The mapping query uses standard SPARQL syntax with a few special variables and statements.

The Mapping Variables

Values from the input table are mapped to variables, named after the corresponding columns, prefixed with a c_.

These variables are not readily available and they must be mentioned in a BIND() statement in order to be activated.

The values are always initially typed as strings and we recommend using the same BIND() statement to handle any data type conversions. If the desired datatype is string, the variable still needs to be bound as a variable with a different name.
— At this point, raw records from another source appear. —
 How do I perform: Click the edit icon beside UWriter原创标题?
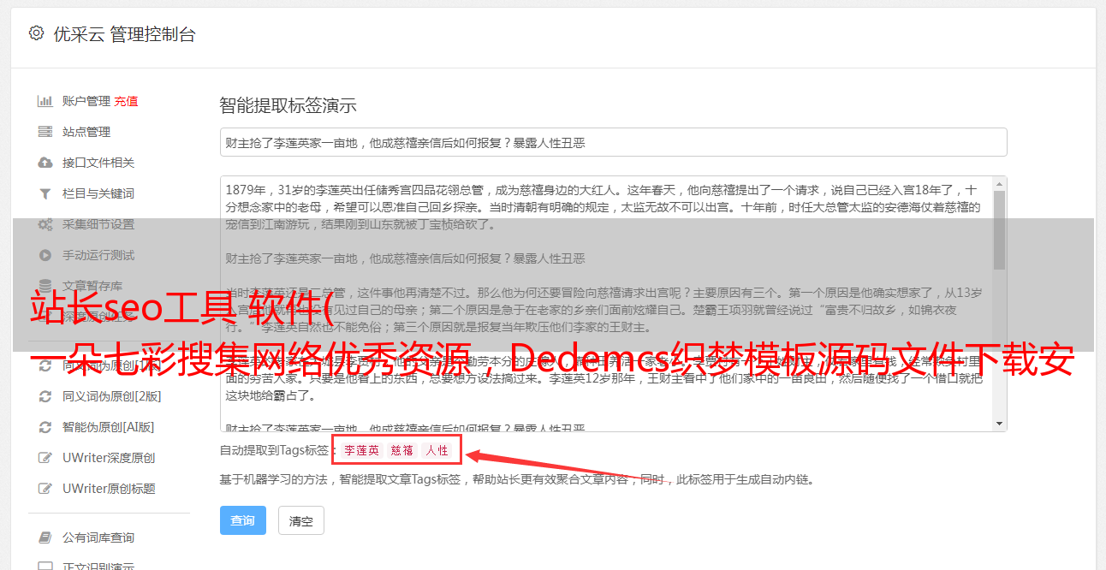click(45, 489)
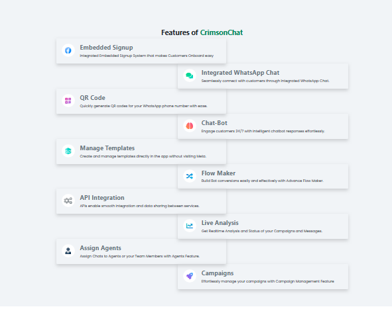Click the red brain Chat-Bot icon

point(190,126)
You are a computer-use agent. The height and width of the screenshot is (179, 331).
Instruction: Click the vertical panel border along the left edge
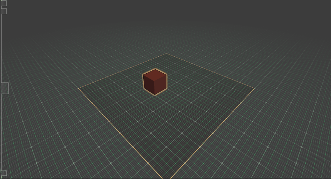tap(1, 48)
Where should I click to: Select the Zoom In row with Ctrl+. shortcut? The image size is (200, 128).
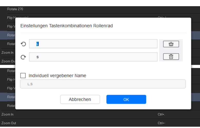[x=77, y=114]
Here is an example with the following conversions:

  • the contents of the startYear is converted to a literal with a xsd:gYear data type,
  • the runtimeMinutes column is converted to an integer,
  • the primaryTitle column is not converted and remains a string.
BIND(STRDT(?c_startYear,xsd:year) AS ?startYear )
BIND(STRDT(?c_runtimeMinutes,xsd:integer) AS ?runtimeMinutes )
BIND( ?c_primaryTitle AS ?primaryTitle )

Tip

Click on the name of the columns on top of the window!

The generic BIND() statement corresponding to that column will be generated in the WHERE clause of the query.

The Row and Record index

Two more variables are reserved by the SPARQL mapping. They correspond to OpenRefine project metadata:

  • ?row_index contains the index of the row being processed
  • ?record_id contains the id of the record being processed (if in record mode)
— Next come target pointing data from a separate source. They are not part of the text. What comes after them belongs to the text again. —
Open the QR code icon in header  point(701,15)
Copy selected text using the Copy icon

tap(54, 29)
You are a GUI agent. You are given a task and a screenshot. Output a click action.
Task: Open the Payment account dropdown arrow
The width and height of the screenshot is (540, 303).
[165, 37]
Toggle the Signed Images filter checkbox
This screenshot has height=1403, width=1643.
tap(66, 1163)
The mapper:grel Magic Predicate

GREL expressions can be used directly in the SPARQL query, using the mapper:grel magic predicate.

The subject part of the triple contains an expression with two arguments, the ?rowIndex and a string corresponding to the GREL expression itself. The variable in the object position contains the result.

(?row_index "replace(cells['column_A'].value,'foo','bar'") mapper:grel ?result .

Hint

A lot of the tasks for which we can use GREL can also be achieved by SPARQL 1.1 string functions, with much less syntactic complexity.

Making mappings using SPARQL

While it is possible to just start from scratch and write a query, Ontotext Refine has several features for bootstrapping this process.

Generating such mapping queries can be done either from the Visual RDF Mapper or from a predefined template.

Generate a Query from the Visual RDF Mapper

If the user has defined a mapping by using the Visual RDF Mapper, the Generate Query ‣ From Mapping menu item will translate the mapping to a SPARQL CONSTRUCT query.

This SPARQL query:

CONSTRUCT {
  ?s1 a mdbo:Movie ;
      mdbo:title ?o_title ;
      mdbo:year ?o_year .
} WHERE {
  BIND(IRI(mapper:encode_iri(movie:, ?c_tconst)) as ?s1)
  BIND(STR(?c_primaryTitle) as ?o_title)
  BIND(STRDT(?c_startYear, xsd:gYear) as ?o_year)
}

Has been automatically generated from the following visual mapping:

_images/sparql-mapper-visual-source.png

Important

Any modifications to the query are not reflected back to the Visual RDF Mapper.

Generate a Query from Template

If a user wants to start directly working with SPARQL, the Generate Query ‣ Standard Template option is the easiest way to start.

This feature will produce a SELECT query with all the BIND() statements, corresponding to the columns of the tabular data.

The recommended workflow in this scenario is the following:

  • First the user chooses which columns he needs and removes the unneeded BIND() statements
  • Second, he fixes any data type issues, directly in the BIND() statements using STRDT() .
  • He finally crafts the URIs so they fit the URI format of his project.

This is an iterative process the user can execute the query many times in order to inspect the results.

Once satisfied, the user changes the SELECT to a CONSTRUCT query and defines the shape of the output RDF graph.

The result in Turtle format can then be downloaded using the Download ‣ Result menu item.

Tip

The SPARQL Mapper can be a powerful data exploration tool! You can use it to check for inconsistencies, to count occurrences, and in general to get a better understanding of the data you are transforming. Also remember that you can use an additional BIND() or FILTER() statements, to fix a certain value and constrain result set to a small subset of the data, centered around a (potentially problematic) value.

Alternatively if the project has too many columns, the individual BIND() statements can be generated one by one by clicking on the names of the columns in the top band.

Important

Values from the tabular data always come typed as strings. It is up to the user to convert them to the desired data type using the STRDT() SPARQL function.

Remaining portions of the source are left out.